My wrestling career at Ohio State came to an end when I blew my knee out during my third year in college. I was at the top of my game – I had won varsity spot at 158 pounds on one of the best wrestling programs in the country. Coming home for Christmas break that year during the middle of the most important season of my life seemed more like a distraction than a chance to spend time with my family and I wasn’t about to lose sight of my goals. So, I spent one of my very few nights home traveling on a train to the New York Athletic club like I had done so many times in High School. It was that night, on that mat, when I should have been enjoying quality time with my family, that I blew out my knee. I am not quite sure how I made it home that night hobbling several blocks to the station, taking the subway then a train, and finally hobbling another mile home from the train station. That night was the defining moment that initiated a dark spiral that essentially ended my wrestling season and eventually resulted in me failing out of school.
In retrospect what was it all for? What had I given up to reach my goals and where did that leave me when it was all gone? Having goals and working hard to achieve them is both responsible and commendable. But, not doing it at all costs. The journey to the podium should not be at the expense of everything else in your life. The approach was all wrong – it was all tunnel vision by all of us – coaches, trainers, and wrestlers… We are operating without any consideration to the rest of our lives – what had we given up to be there? Did we ever consider how much fuller our lives, and the lives of the people around us would be if we had thought about more than just this one thing…if we hadn’t suffered from tunnel vision. Was it enough to be the best? Of course not. Because I am so distanced from competing now my hindsight on this chapter of my life is 20/20. However, it was only recently that I began to notice I have been suffering from the same tunnel vision with my approach to food and diet over the past 15 years.

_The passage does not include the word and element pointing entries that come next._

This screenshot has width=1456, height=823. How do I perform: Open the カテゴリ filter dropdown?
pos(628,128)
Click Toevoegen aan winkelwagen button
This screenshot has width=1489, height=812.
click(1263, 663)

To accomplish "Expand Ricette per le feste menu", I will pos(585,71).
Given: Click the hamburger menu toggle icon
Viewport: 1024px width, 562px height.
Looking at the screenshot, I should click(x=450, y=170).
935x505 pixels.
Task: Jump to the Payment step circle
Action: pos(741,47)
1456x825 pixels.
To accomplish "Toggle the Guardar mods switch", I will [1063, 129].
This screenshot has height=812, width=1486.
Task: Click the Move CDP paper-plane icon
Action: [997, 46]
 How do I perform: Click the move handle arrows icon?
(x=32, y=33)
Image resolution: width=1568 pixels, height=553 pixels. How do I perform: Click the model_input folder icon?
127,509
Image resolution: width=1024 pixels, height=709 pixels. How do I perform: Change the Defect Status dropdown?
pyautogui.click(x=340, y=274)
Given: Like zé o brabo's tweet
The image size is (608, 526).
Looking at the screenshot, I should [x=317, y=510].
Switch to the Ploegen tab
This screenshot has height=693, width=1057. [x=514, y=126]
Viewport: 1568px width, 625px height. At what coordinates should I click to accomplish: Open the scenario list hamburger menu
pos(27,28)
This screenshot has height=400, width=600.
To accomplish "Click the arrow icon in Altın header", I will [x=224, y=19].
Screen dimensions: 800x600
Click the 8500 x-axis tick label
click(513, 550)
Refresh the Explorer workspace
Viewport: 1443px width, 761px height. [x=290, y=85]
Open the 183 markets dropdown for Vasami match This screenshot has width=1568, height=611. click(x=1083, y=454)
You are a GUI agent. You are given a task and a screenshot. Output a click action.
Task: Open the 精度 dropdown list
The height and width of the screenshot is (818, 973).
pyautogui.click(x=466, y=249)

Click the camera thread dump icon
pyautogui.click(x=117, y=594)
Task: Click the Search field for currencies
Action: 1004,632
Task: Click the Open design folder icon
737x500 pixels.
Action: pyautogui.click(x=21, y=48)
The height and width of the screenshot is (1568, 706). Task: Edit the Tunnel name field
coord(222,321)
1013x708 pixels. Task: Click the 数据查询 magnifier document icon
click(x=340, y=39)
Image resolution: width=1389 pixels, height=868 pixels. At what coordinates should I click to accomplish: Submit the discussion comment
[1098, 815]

These innovative chefs at the Food on the Edge symposium, whom I came to hear speak about food, ironically are the ones who helped me see that it is not just about the food.
Food without context is meaningless.
The health problems facing the modern western world today are not just a product of food choices and cannot be addressed simply through a change in diet. Our relationship with food does not exist in a vacuum. That is why diets don’t work – they are always out of context because they do not take into account all of the other aspects of “life” that are so important to us. The manner in which we acquire, process, store, share and consume food is uniquely human and embedded in practically all aspects of our lives.
Learning to eat like humans again is really about learning to live like humans again.